Tim WWF dalam acara Nat Geo Wild |
Dua orang tim dari WWF dalam acara Nat Geo Wild beberapa tahun terakhir
memantau kondisi hewan langka dan habitatnya di Indonesia. Mereka menemukan
fakta jika pemerintah Indonesia tak berdaya melawan perusahaan swasta kelapa
sawit dalam melindungi hutan. Jangankan hutan yang barstatus hutan lindung dan
produksi, mereka justru menemukan sejumlah cagar alam telah di kurangi hingga
hampir habis, hanya untuk menjadi perkebunan sawit.
Efeknya mudah terlihat, perkebunan kelapa
sawit menjadi "medan perang" antara pekerja kebun dan hewan liar.
Misalnya gajah tidak lagi aman di habitatnya. Pemburu yang tergoda oleh gading
gajah tidak akan memberi ruang keamanan, bahkan di dalam hutan. Terlebih jika
telah melanggar batas perkebunan, manusia bisa melakukan semaunya pada
hewan-hewan tersebut, karena dianggap pengganggu. Ulah manusia yang
mengakibatkan kurangnya makanan dan hilang habitat menjadi pemicu perang ini
Bagi masyarakat asli/ lokal dengan kearifan
mereka yang menjaga hutan sebagai sumber air dan mencegah bencana, keharmonisan
antara manusia dan alam telah terjalin sejak dulu. Keberadaan perusahaan swasta
membuka lapangan kerja, ada baiknya. Namun menjadi budak di tanah moyang
sendiri adalah persoalan lain. Tanah, air dan semua sumberdaya untuk
kesejahteraan mungkin hanya di atas kertas “Undang-undang suci” namun tak
bertuah.

## Catatan Data
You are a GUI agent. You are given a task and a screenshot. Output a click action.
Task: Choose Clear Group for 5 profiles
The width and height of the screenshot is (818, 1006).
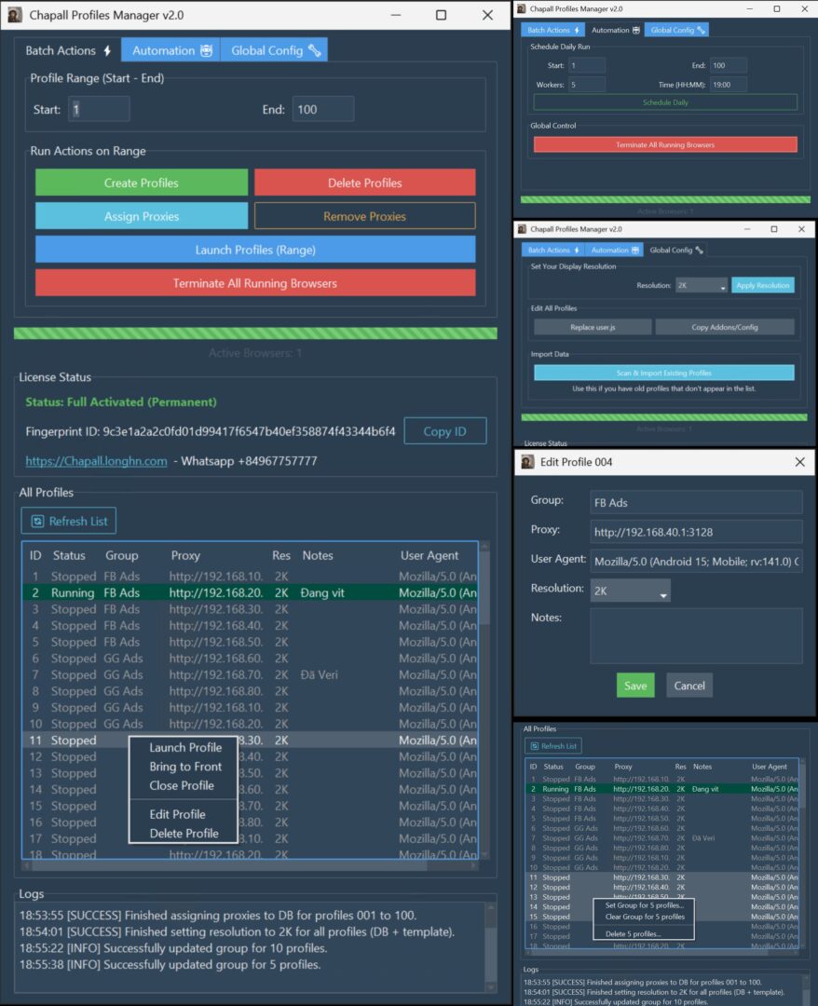tap(644, 917)
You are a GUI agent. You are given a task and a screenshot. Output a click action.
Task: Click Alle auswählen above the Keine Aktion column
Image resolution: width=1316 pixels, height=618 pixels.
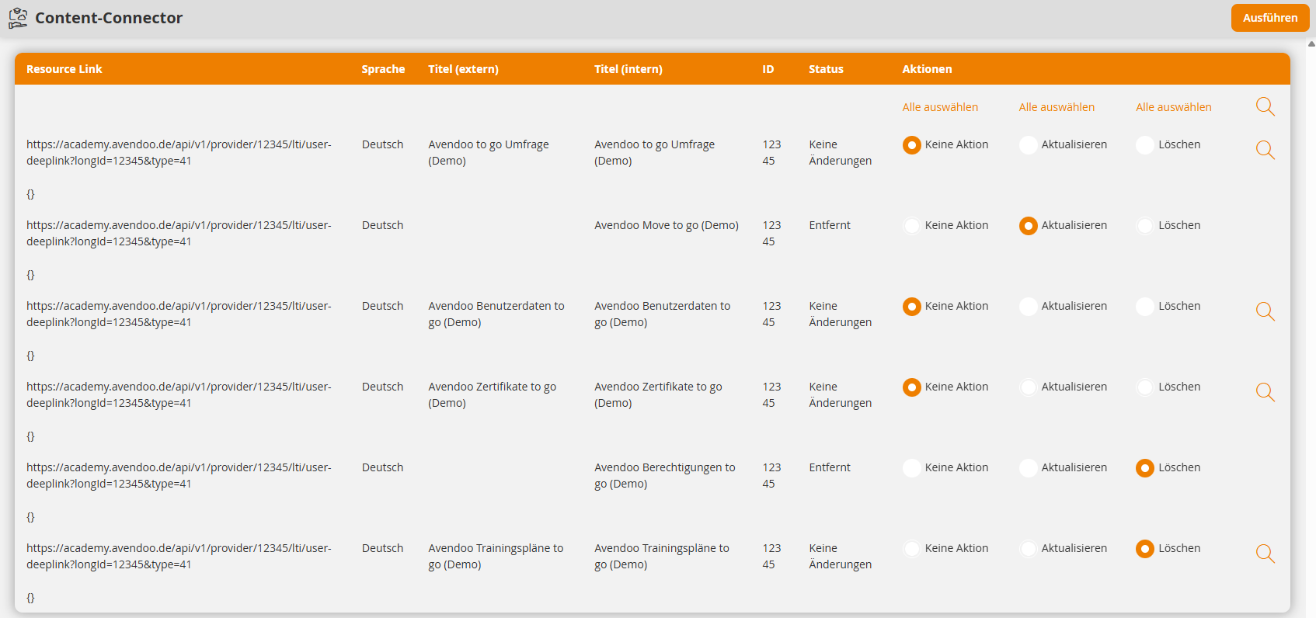[939, 106]
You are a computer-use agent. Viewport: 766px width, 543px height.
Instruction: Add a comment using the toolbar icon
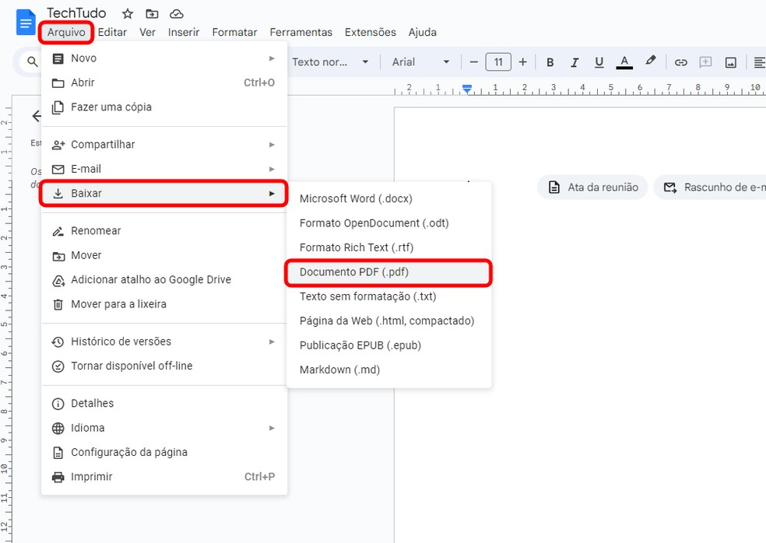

## Ketentuan Tugas A
Menurut kutipan halaman, apa yang ditemukan tim WWF telah dikurangi hingga hampir habis demi perkebunan sawit?
## Ketentuan Tugas B
Nyatakan bagian listing yang dimulai dari awal listing dan berakhir pada baris yang memuat "tap(644, 917)" sebagai daftar JSON berisi string, satu string untuk setiap baris, tanpa baris kosong. Jangan sertakan gambar dalam jawaban.
Kutipan halaman dan listing diambil dari sumber yang berbeda.

## Jawaban Latihan A
Sejumlah cagar alam.

## Jawaban Latihan B
[
  "You are a GUI agent. You are given a task and a screenshot. Output a click action.",
  "Task: Choose Clear Group for 5 profiles",
  "The width and height of the screenshot is (818, 1006).",
  "tap(644, 917)"
]